Ей разве что немного казалось… да, совсем немного — щепотка презрения в тоне. Притом не к Шандору, или же не только к нему. В первую очередь к себе.
Мог ли Демиан презирать себя за то, что не спас брата?.. И ранее — за то, что вовсе поверил дяде, будучи человеком?..
Аннабель не знала. Аннабель переварить всё услышанное никак не могла. Тонула в самых разных чувствах, противоречивых и душащих, но это не помешало ей уцепиться за абсурдность:
— Какой в этом смысл?.. — спросила негромко, почти шепотом, как будто тревожась порушить какую-то особую атмосферу, что висела уже однажды, в день, когда он рассказывал о Летте. — Если ты говорил, что это бы ему всё только испортило…
— Поначалу я тоже не видел никакого смысла. Всё так же был убежден, что внезапная смерть любого из нас ему ни к чему, поэтому и не предполагал, что Марку могут убить даже без попытки побега. Не был к подобному готов. Но, насколько я понимаю, Шандор рассчитывал, что после этого я всё же уйду, теперь уже один. Рассчитывал сказать своим людям, что Марку убил я, не сдержав жажды, — первое время моей нечеловеческой жизни у меня действительно были с этим некоторые трудности. К тому же, в тот же час очень удачно в зал прибыл один из стражей, учуяв кровь, и застал всю эту красноречивую картину, где я действительно кажусь тем, от кого Шандор всего лишь пытался защитить своего племянника… Свидетельство явно не в мою пользу. Испугавшись расплаты за братоубийство, я бы «трусливо сбежал». Сомнения могли бы быть, немалые, но со временем люди свыклись бы. За неимением альтернатив поверили бы этой версии.
Аннабель насторожилась. Немало поколебалась, прежде чем неуверенно уточнить:
— Почему «бы»?
— Я остался.
Ей сперва показалось, что она ослышалась.
Демиан?.. Так сильно желавший уже покинуть родные земли… теперь к ним никак не привязанный… остался?
— Этим я несколько порушил его планы, но подобный расклад, неожиданный и абсурдный, его вполне устраивал тоже. Не исключено, что даже больше, чем первоначальный. Другим про смерть Марку он по итогу наплел очередную сказку, как он умел, в убийстве племянника обвинил того стражника-свидетеля, ещё и показательно казнил за это. Правду знали только мы вдвоем.
— Почему же ты просто не мог рассказать всем правду?
Демиан фыркнул. Такая непривычно человеческая эмоция…

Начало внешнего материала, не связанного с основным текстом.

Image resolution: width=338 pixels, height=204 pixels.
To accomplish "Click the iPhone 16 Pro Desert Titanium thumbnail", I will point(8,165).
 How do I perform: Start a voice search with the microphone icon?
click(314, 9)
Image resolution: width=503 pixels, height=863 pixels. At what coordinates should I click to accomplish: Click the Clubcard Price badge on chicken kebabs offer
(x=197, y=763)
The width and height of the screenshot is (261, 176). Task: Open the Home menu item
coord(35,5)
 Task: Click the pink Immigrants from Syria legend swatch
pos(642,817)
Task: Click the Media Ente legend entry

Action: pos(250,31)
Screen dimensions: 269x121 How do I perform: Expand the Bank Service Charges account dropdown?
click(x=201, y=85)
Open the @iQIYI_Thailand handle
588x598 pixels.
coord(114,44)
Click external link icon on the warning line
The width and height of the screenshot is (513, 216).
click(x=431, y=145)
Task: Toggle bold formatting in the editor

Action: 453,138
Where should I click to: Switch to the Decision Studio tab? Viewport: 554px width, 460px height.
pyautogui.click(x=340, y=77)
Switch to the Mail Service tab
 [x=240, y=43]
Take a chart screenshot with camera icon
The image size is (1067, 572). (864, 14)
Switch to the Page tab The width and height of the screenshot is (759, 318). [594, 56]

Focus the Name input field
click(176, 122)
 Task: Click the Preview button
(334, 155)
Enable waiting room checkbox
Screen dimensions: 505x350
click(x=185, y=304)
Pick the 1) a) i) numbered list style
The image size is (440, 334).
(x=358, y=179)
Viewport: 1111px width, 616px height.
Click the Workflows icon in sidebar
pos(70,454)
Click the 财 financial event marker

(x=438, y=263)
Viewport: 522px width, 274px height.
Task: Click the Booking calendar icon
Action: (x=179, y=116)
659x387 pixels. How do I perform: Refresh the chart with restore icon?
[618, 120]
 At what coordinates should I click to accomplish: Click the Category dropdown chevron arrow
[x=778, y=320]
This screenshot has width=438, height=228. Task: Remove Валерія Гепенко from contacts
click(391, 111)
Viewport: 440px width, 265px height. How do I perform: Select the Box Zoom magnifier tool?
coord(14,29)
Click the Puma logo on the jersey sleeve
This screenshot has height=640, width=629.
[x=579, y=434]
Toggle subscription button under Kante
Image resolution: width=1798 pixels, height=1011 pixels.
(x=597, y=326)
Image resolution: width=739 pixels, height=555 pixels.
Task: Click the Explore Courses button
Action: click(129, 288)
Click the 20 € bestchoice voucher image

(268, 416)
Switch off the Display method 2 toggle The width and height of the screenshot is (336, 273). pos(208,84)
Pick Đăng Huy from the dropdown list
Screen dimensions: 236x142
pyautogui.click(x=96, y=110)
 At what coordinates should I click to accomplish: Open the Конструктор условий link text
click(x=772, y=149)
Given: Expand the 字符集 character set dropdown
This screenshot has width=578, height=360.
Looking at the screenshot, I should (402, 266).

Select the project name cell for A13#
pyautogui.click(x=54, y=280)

— Ты немного переоцениваешь меня-прежнего и крайне недооцениваешь моего дядю. Любил народ больше меня и брата, однако оратором Шандор был куда более искусным. К тому же, играл роль трепетно любящего дяди превосходно… нашел бы способ извернуться. Мне бы просто не поверили, решили бы — свихнулся из-за утери брата. На этом поприще его тоже было не одолеть. Ни правдой, ни силой… разумеется, я хотел убить его в тот же день, что умер Марку, в тот же миг, но Шандор был к этому готов. Пустая трата сил, я бы ничего не смог сделать. Всё, что мне оставалось — запастись терпением.
Только теперь Аннабель вникла в полной мере. Ответ был столь прост.
Древнейший мотив, древнейший грех, столь же беспощадный, сколь пустой и бессмысленный.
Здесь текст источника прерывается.